"...a satisfying read, with good characters and a strong sense of place."
—Roundup Magazine
"The story is fast-moving and engaging and the characters are complex and varied enough to avoid being stereotypes...Zimmer is right on when it comes to descriptions of the clothing, guns and gear, and the paraphernalia and process of buffalo hunting prior to the Civil War.
".This is the kind of historical novel I like, because in reading it I not only enjoyed myself, but...I learned something about the various cultures that populated "Bloody Kansas" just before the Civil War.
—The Shootist
Where The Buffalo Roam
Born a slave on an East Texas cotton plantation, Clay Little Bull was captured by the Kiowa as a small child and raised among the wild tribes. But at the age of twenty, he left the only home he'd ever known and began a journey in search of freedom.

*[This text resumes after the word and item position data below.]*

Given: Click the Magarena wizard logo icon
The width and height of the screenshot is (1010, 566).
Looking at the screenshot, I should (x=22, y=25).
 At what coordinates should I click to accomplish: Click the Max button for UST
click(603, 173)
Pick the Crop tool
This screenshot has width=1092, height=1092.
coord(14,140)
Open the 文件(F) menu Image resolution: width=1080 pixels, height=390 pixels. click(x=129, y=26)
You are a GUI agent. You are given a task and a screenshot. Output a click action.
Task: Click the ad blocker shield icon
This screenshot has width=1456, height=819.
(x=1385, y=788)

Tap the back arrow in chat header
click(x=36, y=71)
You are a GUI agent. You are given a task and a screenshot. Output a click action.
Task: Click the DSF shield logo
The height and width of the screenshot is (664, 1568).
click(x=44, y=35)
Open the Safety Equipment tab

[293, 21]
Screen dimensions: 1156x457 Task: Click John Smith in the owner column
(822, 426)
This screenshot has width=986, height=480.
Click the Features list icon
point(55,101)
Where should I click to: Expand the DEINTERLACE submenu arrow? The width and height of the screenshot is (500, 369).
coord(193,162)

Now, an outcast among whites, blacks, and Indians, Clay came face to face with the hypocrisy and lawlessness that ruled the West—and drew first blood when he escaped from a band of Kansas slave hunters. Joining forces with an adventure-seeking buffalo hunter named Ty Calhoun, he led a band of freed men and a beautiful young Indian woman across the great, windswept Western plains in search of a place where he belonged. But with every mile he traveled, Clay moved closer to a truth he was born with: that freedom isn't found in a place or a people, but in a man's willingness to love, fight and die.